--- Selected passage ---

↓

# Help! My TV Died Today!



## Heather (Jun 10, 2008)

It is about a 20" and older CRT Memorex I bought used 2 years ago for $60. 
I could maybe spend around $300-$500 tops for something more up to date and hopefully better. Flat screen would be great if possible in that size/price range.

I have a stand-in 10" but it doesn't work with my remote, which will drive me nuts pretty fast. I do watch a fair number of shows online, so I could conceivably use the money instead for a newer laptop with a better screen but I'm not sure that would be as satisfying. I'd buy movies I could watch on tv, and still be locked into having cable channels for certain things I watch. I also think I would like to wait for a year to buy a computer if possible. By then, I could save back what I would spend on the TV for a new laptop.

I have NO clue where to start when it comes to looking for a television - I have Comcast cable (locked in for 2 years) so it needs to be cable ready, but I don't know if I should go after HD or not (though if I am going to spend a bit, I supposed I should be up to date) and I think, with it being up to date and cable ready, I shouldn't need any new digital equipment to go with it, but I'm really not sure. 

If anyone has any input on brands, prices, sizes, bought anything recently? I'd really appreciate it!


----------



## NYEric (Jun 10, 2008)

TV is the opiate of the masses. Get away from the screen and go get some physical exercise!


----------



## Heather (Jun 10, 2008)

Oh, Fk off, Eric!  Seriously - I want opinions about TVs, not the lack of TVs. Thank you.


----------



## practicallyostensible (Jun 10, 2008)

I've been quite happy with my Sony, it's a small plasma from Costco.... seriously, Costco is the way to go. I got rid of my cable so I don't know how it looks with television, but it crystal clear for movies.


----------



## Heather (Jun 10, 2008)

Julia - do they have some sort of guest pass? No Sony's listed there now under LCDs (I cannot afford a Plasma, that's been established, I'd definitely go for the new laptop if it came down to that spending choice!) but their prices seem fairly competitive to Best Buy (though, not if I have to buy a membership...)


----------



## biothanasis (Jun 10, 2008)

↑

--- Stated problem 1 ---
Give the usernames that head the posts in the forum thread about the dead TV, each name listed once.

--- Dataset excerpts ---
↓

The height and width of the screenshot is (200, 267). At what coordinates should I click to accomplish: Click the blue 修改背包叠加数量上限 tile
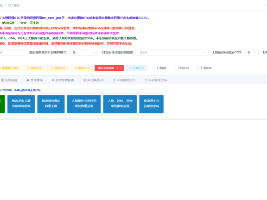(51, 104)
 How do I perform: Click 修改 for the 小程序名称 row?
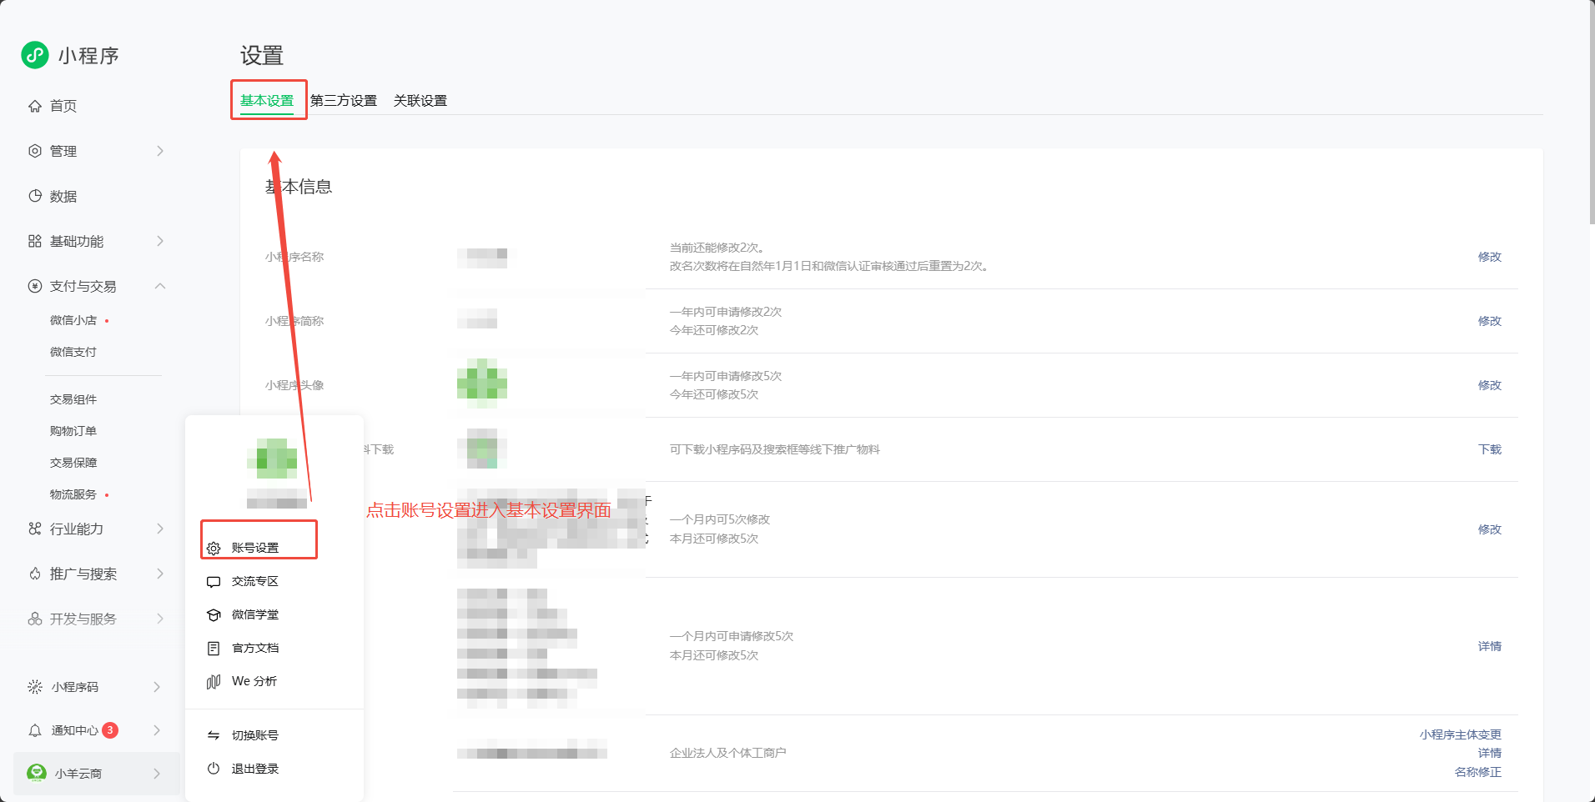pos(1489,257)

↑
↓

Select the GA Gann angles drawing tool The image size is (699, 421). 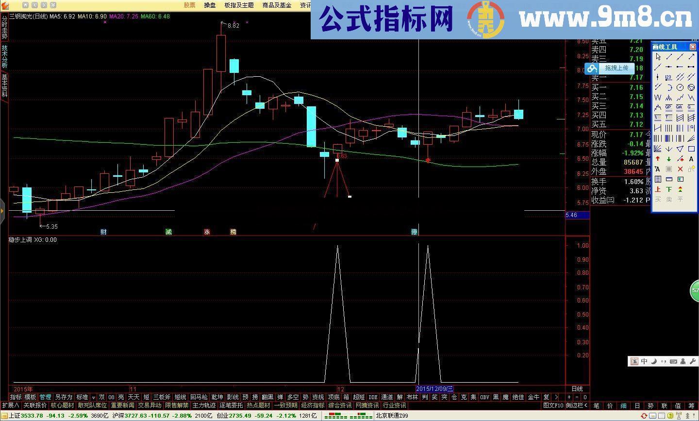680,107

↑

--- Stated problem 2 ---
Repeat the rows from the line that contains "The height and" through the line that contains "pos(1489,257)", and leave the pictures out of your copy.

--- Full answer 1 ---
Heather
NYEric
practicallyostensible
biothanasis

--- Full answer 2 ---
The height and width of the screenshot is (200, 267). At what coordinates should I click to accomplish: Click the blue 修改背包叠加数量上限 tile
(51, 104)
 How do I perform: Click 修改 for the 小程序名称 row?
pos(1489,257)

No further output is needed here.